GPT-5.5 ships with the agent stack baked in

GPT-5.5 ships with the agent stack baked in

GPT-5.5 shipped Thursday with a Pro variant for problems the base model gives up on. The release is less interesting as a benchmark story than as a packaging one. Skills, MCP, computer use, a hosted shell, apply-patch, and tool search now sit inside the model surface rather than next to it.

What Shipped

There are two SKUs. The base GPT-5.5 is available through both Chat Completions and the Responses API. GPT-5.5 Pro is Responses-only. Both run a 1M-token context window and default to a medium reasoning effort that the model adjusts based on what the task seems to require. ChatGPT users on Plus, Pro, Business, and Enterprise plans get the model in the consumer product. API pricing is $5 per million input tokens and $30 per million output tokens for the base model. Pro lands at $30 input and $180 output.

The Bundled Stack

The bundled agent stack does more than the benchmarks. Function calling, prompt caching, Batch API, tool search, computer use, hosted shell, apply-patch, Skills, MCP, and web search are all part of what you call when you call GPT-5.5. For builders who have been wiring these together separately, running their own tool router, sandbox, and patch-application logic, that cuts the routing, sandboxing, and patch-application code most agents currently write themselves. The combination of hosted shell and apply-patch in particular collapses the read-edit-run loop most coding agents have to assemble themselves into a single model-side primitive. Tool search means the model picks from a registered tool set at runtime rather than every tool being crammed into the prompt up front, which is a practical win once tool counts climb past ten or so. OpenAI is positioning the model as an agent harness, not a chat endpoint, and the SKU now reflects that.

What The Benchmarks Say

The benchmark claims are stronger than the usual day-one numbers. OpenAI reports 82.7% on Terminal-Bench 2.0, 58.6% on SWE-Bench Pro, 84.9% on GDPval, and 78.7% on OSWorld-Verified, and GPT-5.5 Pro reportedly hits 39.6% on FrontierMath Tier 4 against Claude Opus 4.7's 22.9% on the same test. These are OpenAI's numbers. Independent verification comes later, and the gap between announcement-day claims and reproduced benchmarks has been wide before. The test selection itself is informative — almost all of these are agentic or code-execution benchmarks, consistent with the bundled-tooling framing. The 1M context window in the same announcement is a quieter catch-up: Gemini has been there since early 2024, Claude has long-context variants, and this closes a gap rather than opening one. Useful for maintaining state across long tool sequences, but not the headline OpenAI's announcement implies.

What's Missing

What's missing matters. GPT-5.5 Pro is Responses API only, which splits OpenAI's developer surface. Production deployments on Chat Completions for two years now have to migrate to a different endpoint to access the harder-problem variant. Different request schema, different streaming behavior, different tooling assumptions. Not insurmountable, but not free either, and the announcement doesn't make that cost clear. This is OpenAI quietly nudging the ecosystem toward the Responses API as the default surface, consistent with where the agentic features have been landing but worth naming as migration pressure. The 1M context window needs the same calibration: announced number is one thing, usable context another. Every frontier model's long-range performance degrades before the stated ceiling, and until somebody runs needle-in-haystack and recall tests on GPT-5.5, practical context should be assumed shorter than marketing context.

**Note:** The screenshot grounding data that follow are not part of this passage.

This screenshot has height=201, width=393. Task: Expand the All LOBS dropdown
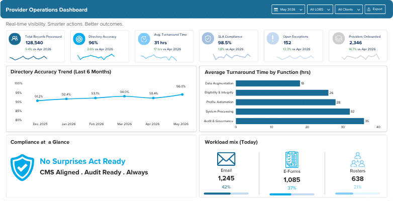(320, 10)
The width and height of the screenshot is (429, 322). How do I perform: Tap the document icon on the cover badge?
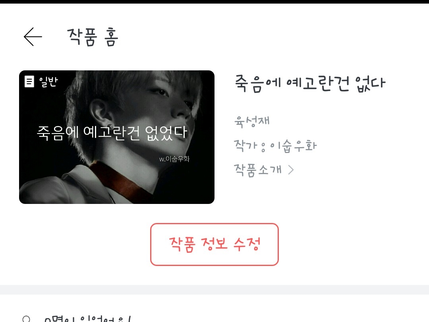tap(29, 81)
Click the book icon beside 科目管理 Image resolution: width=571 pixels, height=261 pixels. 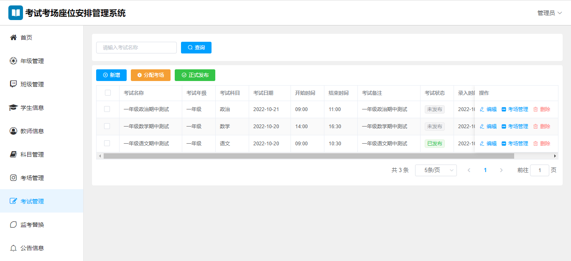click(x=13, y=155)
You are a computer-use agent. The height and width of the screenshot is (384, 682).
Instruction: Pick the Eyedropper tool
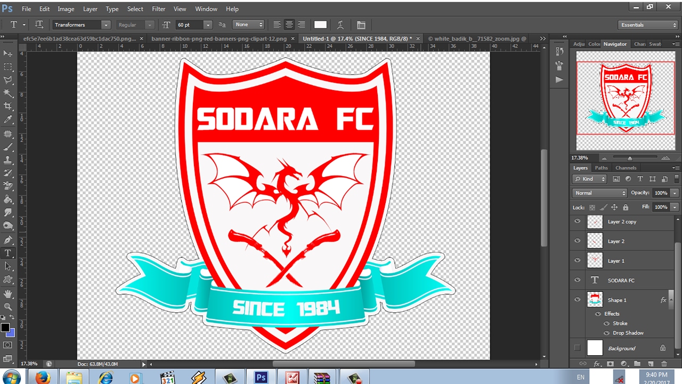(8, 119)
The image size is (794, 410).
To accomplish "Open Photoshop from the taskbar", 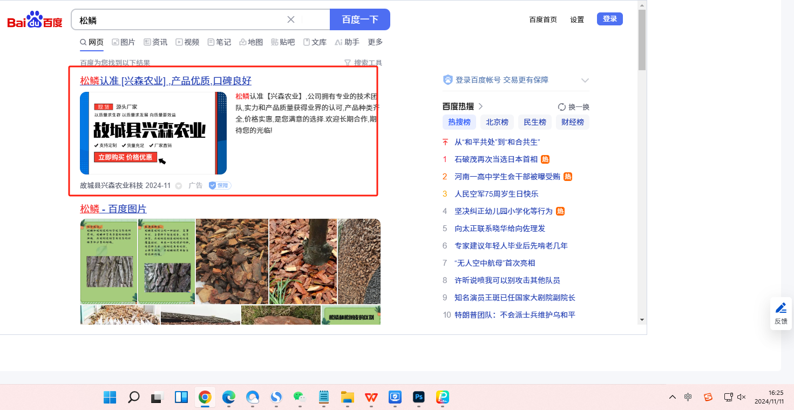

The pricing is steep enough to make orchestrating cheaper models more attractive than calling GPT-5.5 directly. $30 per million output tokens on the base model puts GPT-5.5 in the same neighborhood as the prior generation's reasoning models, not the workhorse tier. Pro at $180 output is six times that. For high-volume agentic workloads that fan out into many tool calls, those numbers compound quickly. The default-to-medium reasoning effort assumes the model scales effort up only when needed. Whether it does that well or burns compute on tasks that didn't require it is the actual question, and production usage will answer it faster than benchmarks will.

Who This Is Actually For

The intended audience is the builder running agentic workflows that already needed Skills, MCP, computer use, and a hosted shell; that builder gets a single model surface instead of stitched-together infrastructure, and the pricing, while steep, is plausible against orchestrating multiple cheaper calls plus their own tool runtime. It's a worse fit for chat applications, where base pricing exceeds what most chat workloads justify and the bundled tooling goes unused — the cheaper, faster models in OpenAI's lineup are still the right call there. The Pro variant narrows further: research, complex reasoning, problems where one accurate answer beats five cheap attempts, and where $180 per million output tokens is justified by correctness dominating cost. Teams chaining cheaper models for hard problems will compare reliability and total cost, not per-token rates.

The real test is whether the bundled tool stack actually reduces builder friction, or whether teams keep their existing tool infrastructure and route a chat completion through the model anyway. The pricing makes the second outcome more likely than the agent-harness framing suggests.